In 2012 Tamerlan suddenly announced to his family that he had decided to return to Dagestan—ostensibly to apply for a renewal of his Russian passport. The family was caught off guard. Zubeidat, the mother, was left to take care of Katherine and their young daughter in his absence. At first he planned to spend three months in Russia, but he later extended his stay, claiming that he had been robbed of all his papers, and that he couldn’t get back to the US without them. At another time he cited a bad back injury from years earlier, and said that he needed to seek treatment.

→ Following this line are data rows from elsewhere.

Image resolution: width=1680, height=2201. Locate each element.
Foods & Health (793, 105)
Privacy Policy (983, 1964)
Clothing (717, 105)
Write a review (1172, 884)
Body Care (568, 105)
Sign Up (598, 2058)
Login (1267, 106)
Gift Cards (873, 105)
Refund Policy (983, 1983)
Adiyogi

It’s not clear why he chose to stay. But some reports recently floated in the Russian press, particularly a story in the Moscow weekly Novaya Gazeta, provide grounds for a theory. Anonymous sources have told Russian journalists that Tamerlan had made contact with two young would-be holy warriors who aspired to join the Islamist insurgency in the mountains of Dagestan. One of the men was a Canadian of Russian immigrant background, a convert to Islam, named William Plotnikov. (Like Tamerlan, intriguingly, he was also a boxer.) The other, of mixed Russian-Palestinian parentage, went by the name of Mahmoud Mansur Nidal. The Russian reports claim that Tamerlan met Mansur Nidal several times during his visit to Dagestan, and speculate that Tamerlan, by now eager to prove his worth as a jihadi, was trying to gain admission to one of the insurgent groups so that he could join them in the fight. By necessity, however, such guerrilla movements are extremely picky about accepting unproven new members from the outside world. The vetting process is long and exhaustive, and sometimes includes a “cooling-off period” in which prospective recruits are left to wait for word.
During Tamerlan’s stay, both Plotnikov and Mansur Nidal were killed in confrontations with Russian security forces. Soon after the second man’s death Tamerlan suddenly left Dagestan and rushed off to Moscow, where he caught a plane for the US—apparently without picking up the new Russian passport for which he claimed to have made his journey in the first place. Did he then decide to prove his worth to the cause by carrying out a jihad of his own design on American soil? Or could he have been acting on instructions from people associated with Plotnikov and Mahmoud-Nidal? These are tempting theories. But they should be taken with some skepticism, since they likely come from sources whose interests are impossible to gauge. The Russian government certainly has an interest in gaining US support for Moscow’s own war against its own Islamic radicals.
Each day, indeed, brings fresh questions about the peculiar constellation of forces that seem to have driven the Tsarnaev brothers to commit their crime. We may never get entirely to the bottom of it all.